Я тогда еще сохранил молодую наглость, поэтому сказал: «Марк Семенович, если бы вам было лет на 40 меньше, я бы сам вам морду набил».
В итоге был составлен список поправок и вырезок. Я долго сопротивлялся. Понемножку что-то где-то отрезал. Два раза потом еще министр смотрел, внесены ли поправки.
Последний кусочек, вот маленький совсем, я вырезал уже в Госкино, прямо в будке проекционной.
Взял и ножницами отрезал, а потом скотчем склеил.
До этого ацетоном клеили. (Смеется). И сунул этот кусочек в карман. Потому что не бросать же его. Лет через 15, наверное, я его обнаружил в ящике стола. Потом его отреставрировали и вставили в картину. (Смеется.) Ерундовый! Портрет, два лица, просто спящие рядом.

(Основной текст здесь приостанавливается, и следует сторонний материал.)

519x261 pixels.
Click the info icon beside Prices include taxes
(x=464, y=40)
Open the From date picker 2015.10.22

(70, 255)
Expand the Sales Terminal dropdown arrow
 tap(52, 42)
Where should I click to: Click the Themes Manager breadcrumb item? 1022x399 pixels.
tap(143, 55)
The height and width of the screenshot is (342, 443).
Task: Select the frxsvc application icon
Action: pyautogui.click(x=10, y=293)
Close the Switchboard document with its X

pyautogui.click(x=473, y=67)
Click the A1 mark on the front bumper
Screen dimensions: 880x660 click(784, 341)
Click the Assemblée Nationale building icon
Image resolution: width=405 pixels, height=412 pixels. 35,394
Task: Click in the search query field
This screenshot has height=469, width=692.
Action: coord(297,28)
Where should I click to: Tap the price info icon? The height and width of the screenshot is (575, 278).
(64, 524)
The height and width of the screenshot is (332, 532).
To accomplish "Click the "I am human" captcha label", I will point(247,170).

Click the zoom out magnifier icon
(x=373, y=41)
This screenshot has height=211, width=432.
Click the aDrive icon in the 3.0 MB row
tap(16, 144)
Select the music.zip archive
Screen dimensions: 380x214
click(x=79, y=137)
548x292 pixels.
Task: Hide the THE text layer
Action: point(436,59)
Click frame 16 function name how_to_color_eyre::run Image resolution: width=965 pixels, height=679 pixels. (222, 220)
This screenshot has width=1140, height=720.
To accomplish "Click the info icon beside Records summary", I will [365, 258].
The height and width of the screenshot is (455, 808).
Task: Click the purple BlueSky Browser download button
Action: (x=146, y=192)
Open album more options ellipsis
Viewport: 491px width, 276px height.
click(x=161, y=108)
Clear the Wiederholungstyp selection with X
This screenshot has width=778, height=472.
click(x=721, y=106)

— Вам, наверное, тогда было не до смеха.
— Да, конечно... Было тяжелое состояние. Но знаете, что самое интересное? Что никто не смел трогать картину. Могли положить ее на полку, не выпускать в прокат. Но даже кадрик вырезать никто не имел права, кроме режиссера. Все-таки этика сохранялась. Не так, как сейчас: пошел вон, другой сделает!
— И что в итоге?
— Через год примерно она вышла вторым экраном, где-то понемножку, по провинции. Немножко даже в Москве, по-моему, шла, каким-то третьим кинотеатром. И тихо-тихо заглохла.
Я сунулся в одну студию, в другую, а мне сказали: «Не суйся, у нас есть указание — нигде в Советском Союзе в игровом кино не можешь работать».
<...>
Денисова И. Свидетель столетия // Интервью на сайте «Радио Свобода».